Assignment:
Every entry, start to finish, should be printed verbatim without pictures.

Raw data:
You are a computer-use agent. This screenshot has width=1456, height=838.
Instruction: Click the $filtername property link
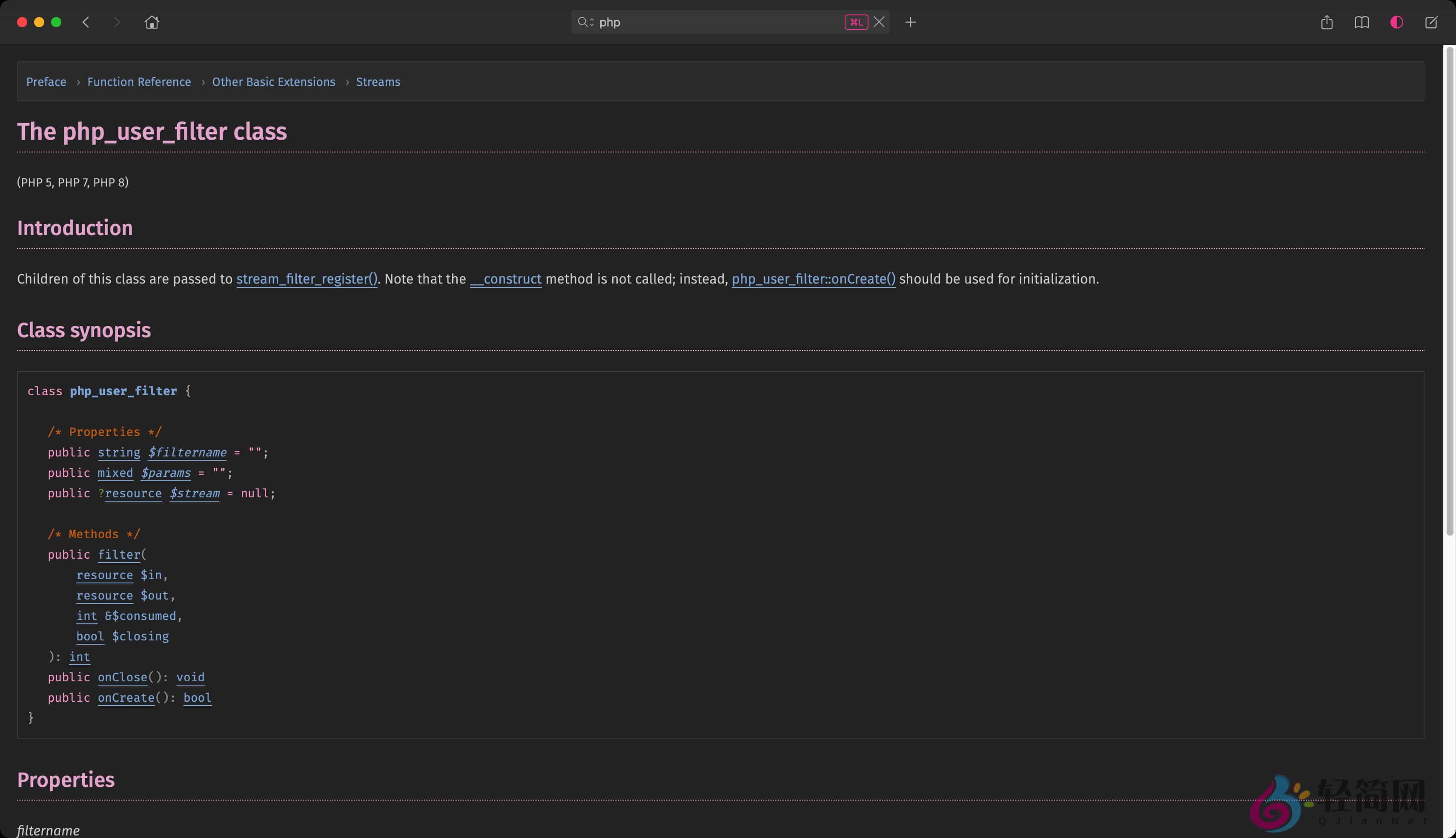[187, 452]
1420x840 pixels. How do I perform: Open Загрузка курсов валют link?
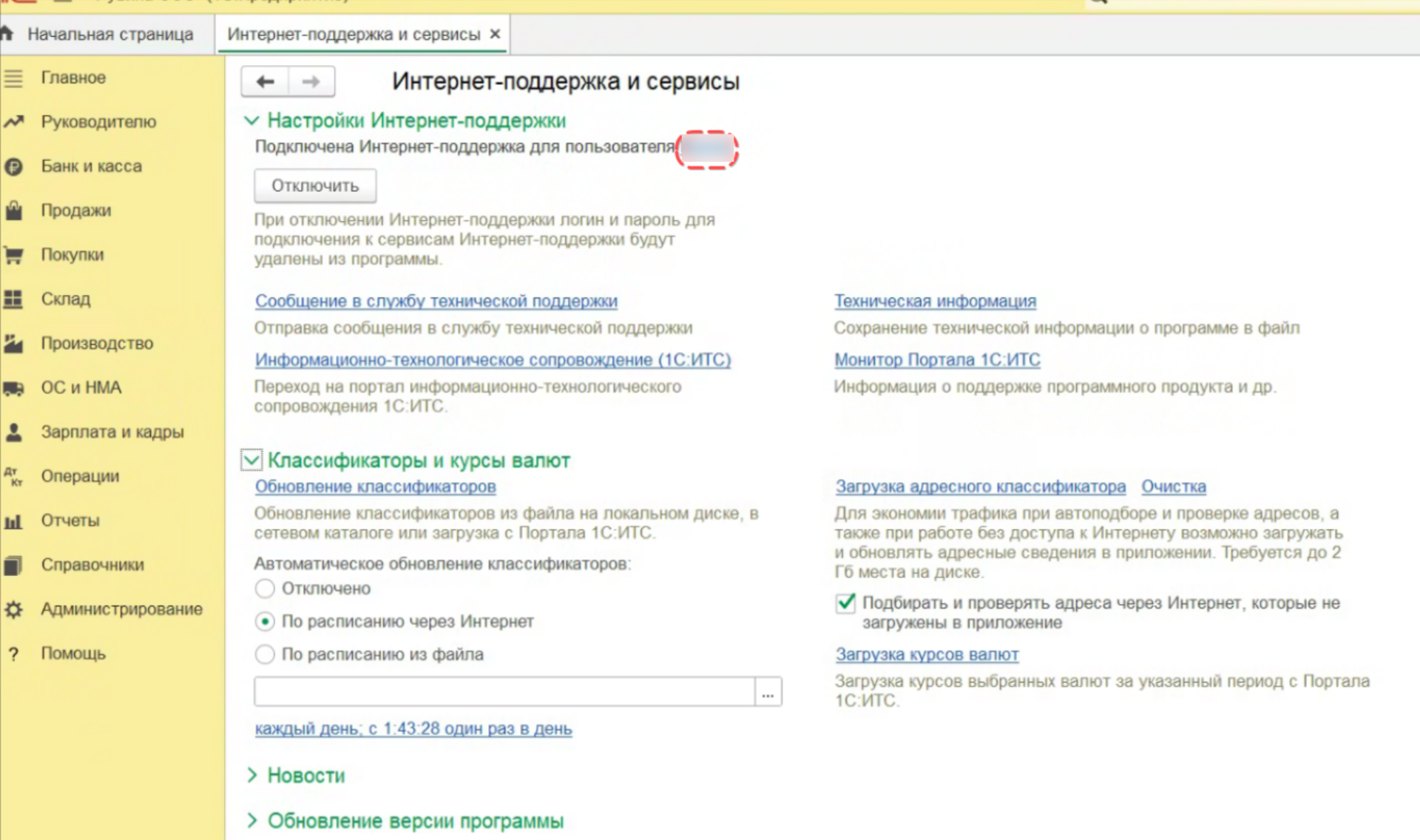pos(926,654)
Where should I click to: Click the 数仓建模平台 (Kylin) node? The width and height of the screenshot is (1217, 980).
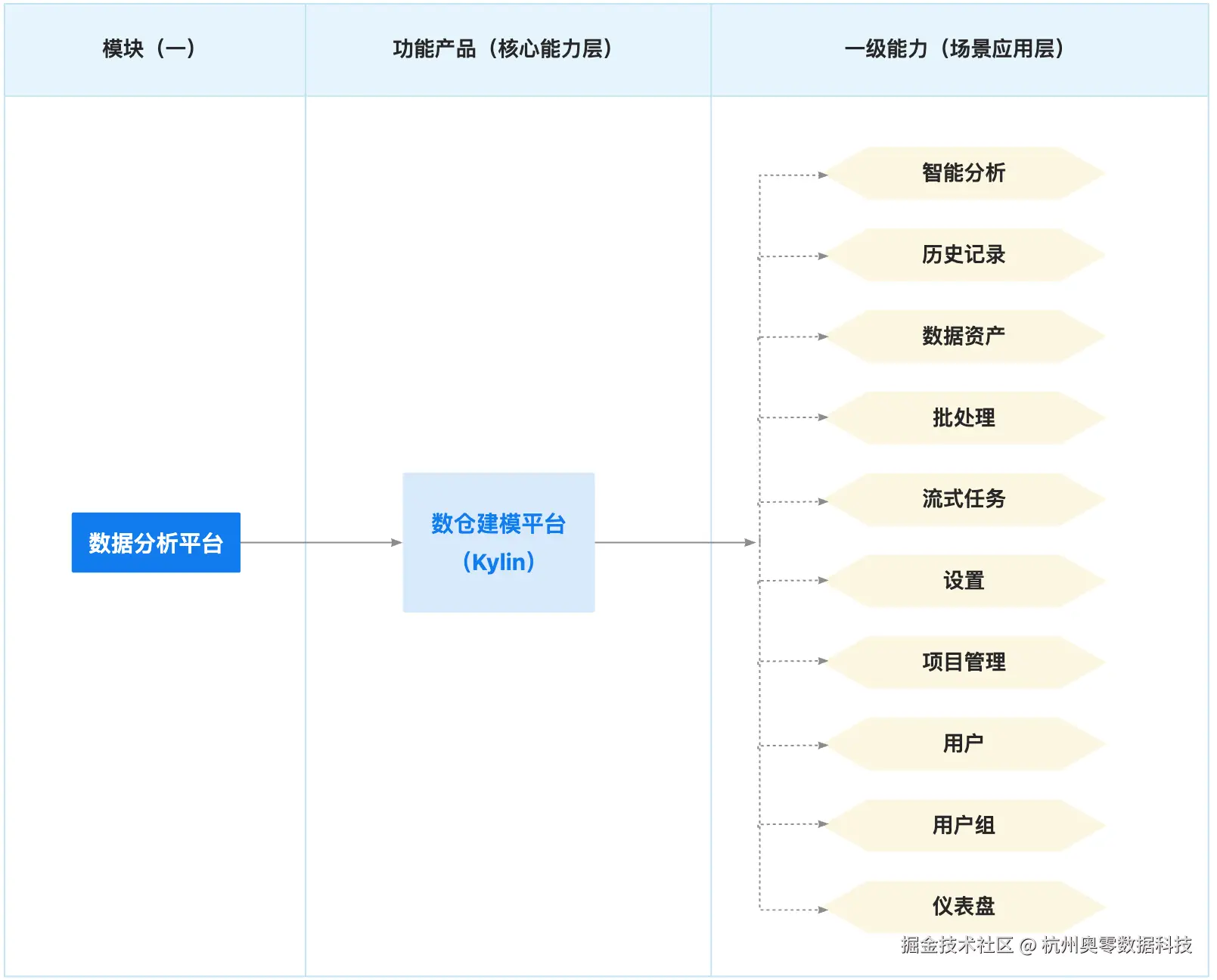coord(498,542)
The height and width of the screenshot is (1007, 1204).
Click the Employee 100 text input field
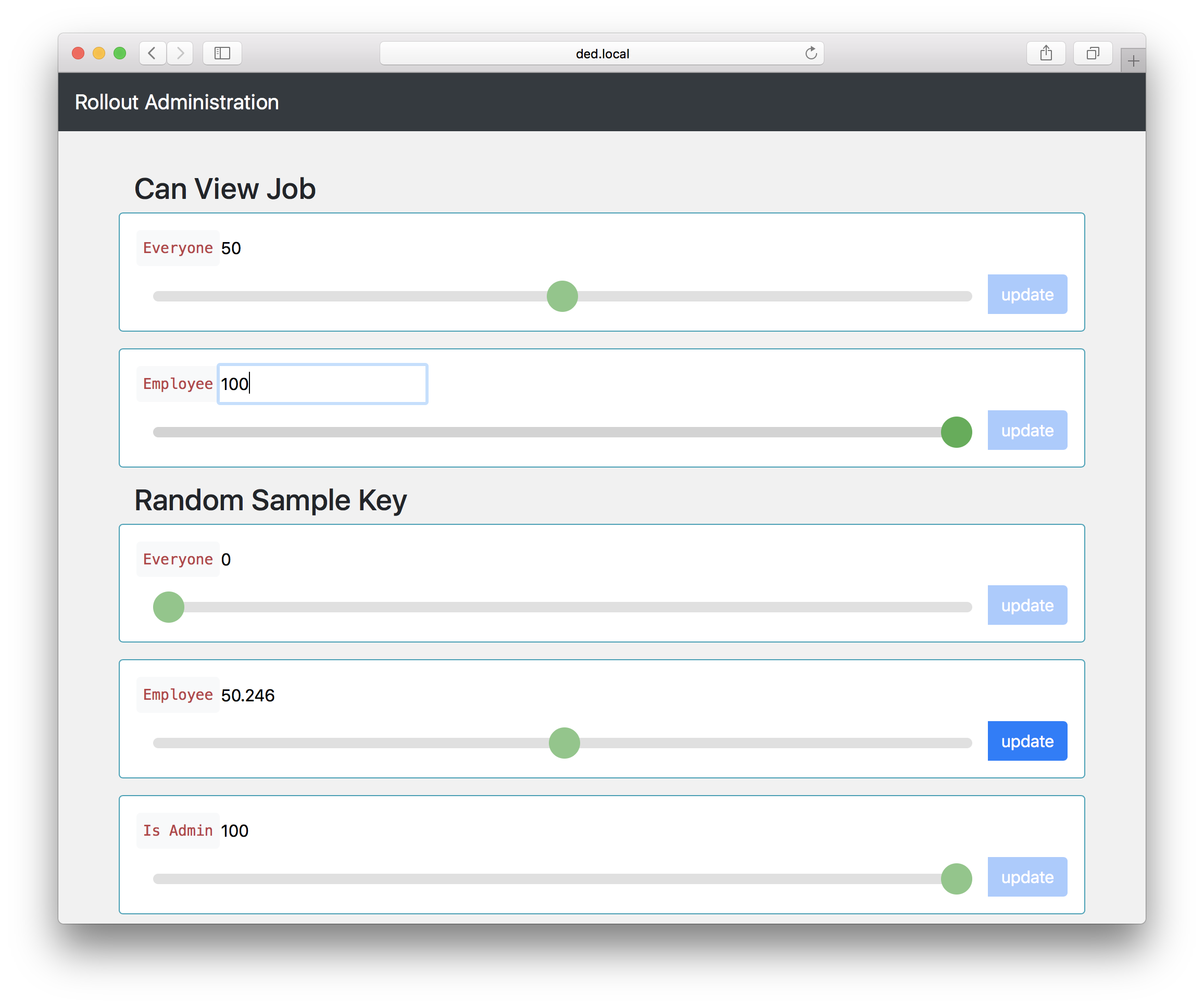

Output:
You are a computer-use agent. This screenshot has width=1456, height=838.
Instruction: Click the $filtername property link
[187, 452]
1420x840 pixels. How do I perform: Open Загрузка курсов валют link?
pos(926,654)
Where should I click to: Click the 数仓建模平台 (Kylin) node? The width and height of the screenshot is (1217, 980).
coord(498,542)
The height and width of the screenshot is (1007, 1204).
Click the Employee 100 text input field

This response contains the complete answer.